Only the number is wanted: how many lines below contain "computer"?
☆ ☆ ☆ ☆ ☆ ☆ ☆
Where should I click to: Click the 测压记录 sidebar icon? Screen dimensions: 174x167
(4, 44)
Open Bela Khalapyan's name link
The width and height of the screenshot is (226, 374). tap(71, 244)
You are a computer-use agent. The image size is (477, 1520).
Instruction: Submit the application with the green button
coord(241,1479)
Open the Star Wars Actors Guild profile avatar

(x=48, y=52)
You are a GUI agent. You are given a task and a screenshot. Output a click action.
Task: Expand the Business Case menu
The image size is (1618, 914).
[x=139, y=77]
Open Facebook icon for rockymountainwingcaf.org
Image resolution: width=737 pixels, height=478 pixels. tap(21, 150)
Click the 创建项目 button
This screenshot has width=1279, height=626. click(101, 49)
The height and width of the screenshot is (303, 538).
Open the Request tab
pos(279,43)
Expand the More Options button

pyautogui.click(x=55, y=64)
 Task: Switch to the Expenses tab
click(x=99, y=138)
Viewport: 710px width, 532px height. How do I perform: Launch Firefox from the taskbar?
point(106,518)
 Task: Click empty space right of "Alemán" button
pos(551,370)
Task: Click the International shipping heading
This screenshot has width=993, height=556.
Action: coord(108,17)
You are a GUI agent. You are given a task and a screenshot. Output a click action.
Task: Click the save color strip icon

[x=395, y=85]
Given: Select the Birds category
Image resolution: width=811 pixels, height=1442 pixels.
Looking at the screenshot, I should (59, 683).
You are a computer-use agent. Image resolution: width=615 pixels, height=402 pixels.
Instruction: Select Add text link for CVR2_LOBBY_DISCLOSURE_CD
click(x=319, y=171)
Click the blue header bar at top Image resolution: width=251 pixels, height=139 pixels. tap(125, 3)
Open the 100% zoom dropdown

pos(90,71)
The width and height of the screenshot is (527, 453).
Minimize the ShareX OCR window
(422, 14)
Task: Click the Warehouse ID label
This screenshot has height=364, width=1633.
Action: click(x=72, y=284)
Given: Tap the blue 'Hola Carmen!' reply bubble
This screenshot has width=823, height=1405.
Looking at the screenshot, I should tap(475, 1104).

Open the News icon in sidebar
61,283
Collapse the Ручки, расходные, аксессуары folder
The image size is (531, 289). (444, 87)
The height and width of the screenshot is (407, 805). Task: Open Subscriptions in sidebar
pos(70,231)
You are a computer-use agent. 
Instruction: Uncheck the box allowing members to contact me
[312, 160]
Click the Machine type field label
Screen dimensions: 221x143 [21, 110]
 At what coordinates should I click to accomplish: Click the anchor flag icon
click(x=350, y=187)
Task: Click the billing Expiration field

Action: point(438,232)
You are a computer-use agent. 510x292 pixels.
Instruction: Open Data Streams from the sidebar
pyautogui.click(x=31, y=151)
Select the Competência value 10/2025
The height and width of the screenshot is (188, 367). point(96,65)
☆ ☆ ☆ ☆ ☆ ☆ ☆
# Answer box:
4